Saturday, 31 October 2009


Dir: Andrew Stanton
Starring: Jeff Garlin (from Curb Your Enthusiasm)

Another Pixar production from the director of Finding Nemo. NB saw this on Blu-Ray and visually it's stunning. A little bit too stunning. It looks and feels like a technical demo for the first half. It doesn't help that there is no, or little, dialog for the first 30 minutes. It's a bold move, respect due, but it doesn't quite work.

Things really kick off when Wall-E goes to space. This is where it peaks visually too. It kind of reminds me of Prince Joe Cool in Space, that short story classic. Wall-E can grasp at the stars.

The story really gets going when Wall-E and the fate of humanity are tied together thru the existence of a plant. Jeff Garlin plays the overweight, under-educated leader of nation of humans addicted to entertainment.

The analogies and predictions for the future are a bit contrived (particularly the Adam and Eve thing, and the 'we're all becoming fat and destroying the environment' motif) but still worthy.

I didn't quite take to it as others would becuase I didn't feel anyting for Wall-E, but it's an entertaining film with the usual Pixar quality of production.


Wednesday, 14 October 2009


Dir: Hayao Miyazaki

Narry B has been around the block a few times. He grew up on the streets. He's now sickened by the constant repetition of useless opinion that fills the internet. Where does this idea of mass opinion come from?

Ponyo is not a) "kid's film", and b) it is not a letdown for Miyazaki. Even if it was a "kid's film" (the very expression make's NB's skin crawl, ironing out the wrinkles on his sagging face), that would be all the more reason to go see it as hopefully it wouldn't have the same amorality and contrivision of "adult films". People better be purifying their hearts, and Ponyo's the way to do it!
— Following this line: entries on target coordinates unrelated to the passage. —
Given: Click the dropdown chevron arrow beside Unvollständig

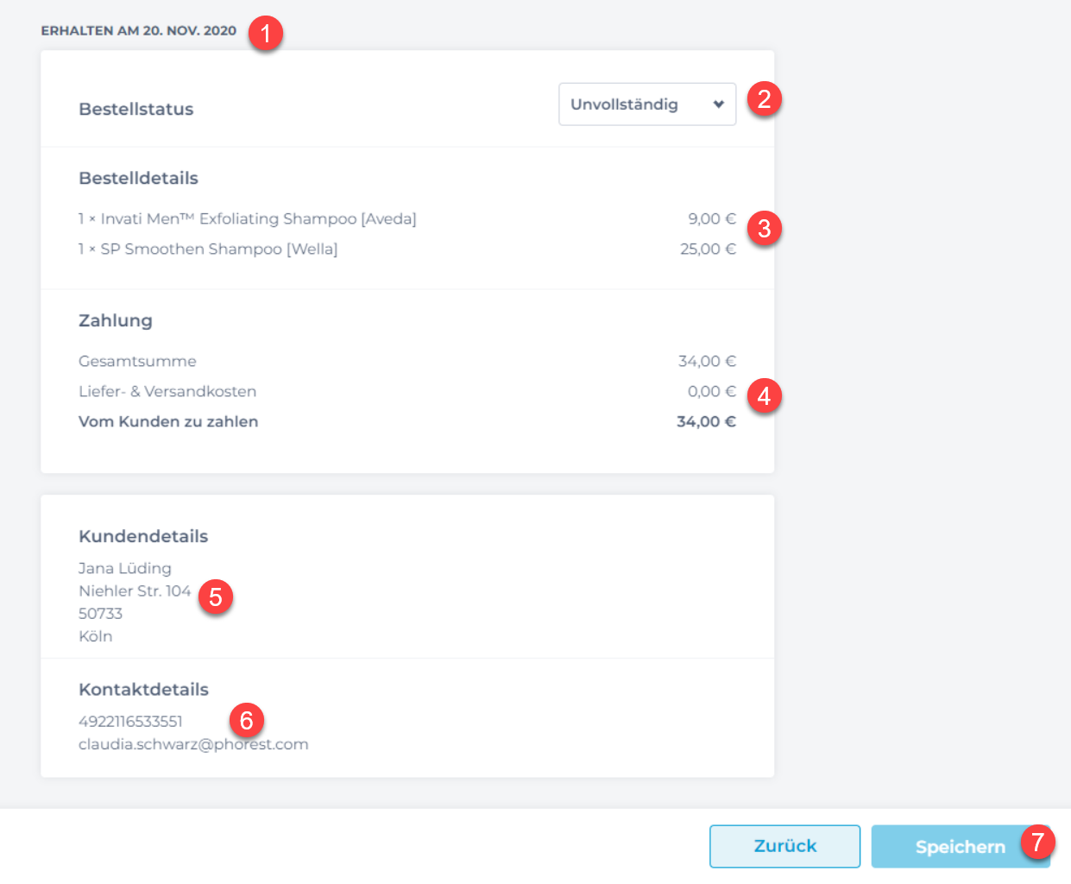Looking at the screenshot, I should click(718, 104).
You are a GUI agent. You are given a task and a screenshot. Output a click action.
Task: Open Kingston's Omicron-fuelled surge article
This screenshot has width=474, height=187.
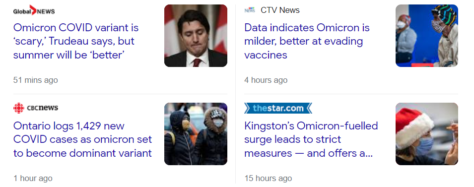[x=311, y=139]
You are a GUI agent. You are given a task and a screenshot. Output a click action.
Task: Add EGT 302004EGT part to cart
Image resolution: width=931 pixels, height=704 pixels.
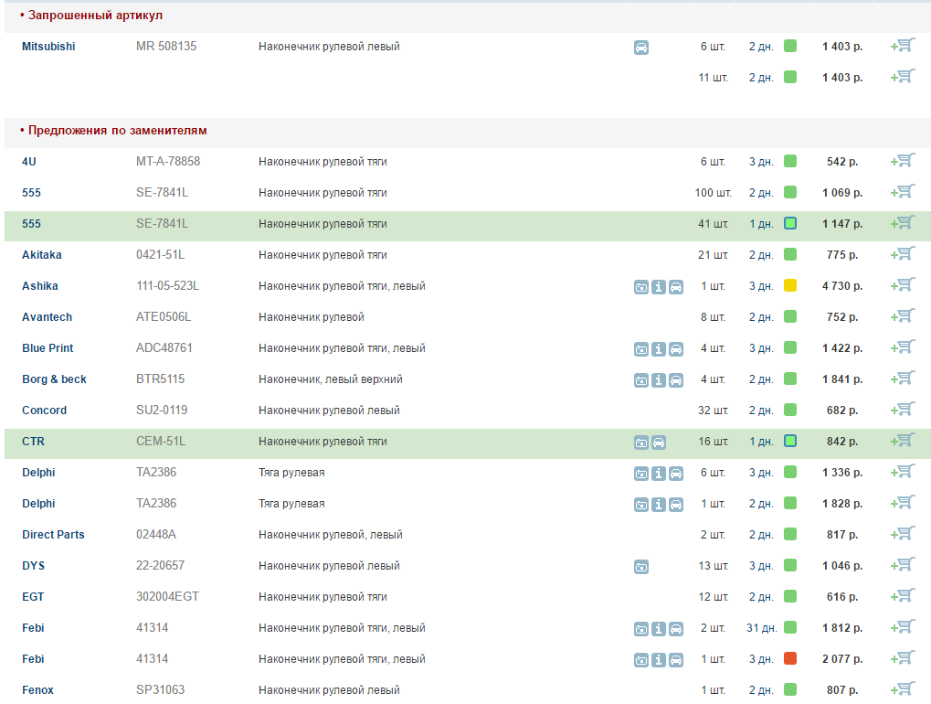[x=903, y=596]
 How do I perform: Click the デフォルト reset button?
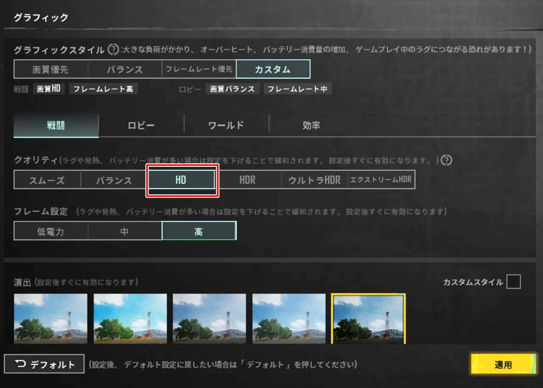pyautogui.click(x=45, y=364)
It's genius from start to finish. Ponyo is visually sublime, storily captivating and musically entrancing. I don't normally get massively involved in the film, but when watching Ponyo I was moved to shout "Run, Sosuke!", or let out a gasp of shock as the waves tried to encroach him. Ponyo is so powerful that it touched this old man's heart.

As with all made in Japan films, the fact that you have to watch it in the original Japanese is blindingly obvious. Ponyo doesn't bother to explain everything (is that what being a "kid's film" means?) and leaves you in love with life and nature.


Thursday, 1 October 2009

Transparent: A Tribute to a Sad Genius サトラレ

Dir: Katsuyuki Motohiro (Who?!)
Starring: Masanobu Ando, Kyoko Suzuki
Year: 2001

A guy who works at a pub and spends his time writing novellas on some rather disturbing themes (such as a baby who rules the earth) should never be trusted for film recommendations. How does Narry Borman, your guide to all that is good in the greasy world of graphic grahams (aka films), know this? Just such a person recommended Satorare (Japanese title) to me.

It's not bad, but Motohiro seems to try to cram way too much in to what is actually quite a lightweight film. The first half is kind of comedic, with some nice sci-fi/mystery touches. Annoyingly, the plot then goes overly dramatic; dying grand-mothers, raison d'etres, surgery, and tears. Lots and lots of tears. Plus an overly confident woman standing up for 'babes lib' or something.

In fact, the last ten minutes of the film are spent almost entirely in sweeping, panning shots of the main cast crying and hugging. Sickening. It kind of ruined what started out as an interesting flim.

You'll recognise the cast from (variously) Drive and A Cheerful Gang that Turns the Earth.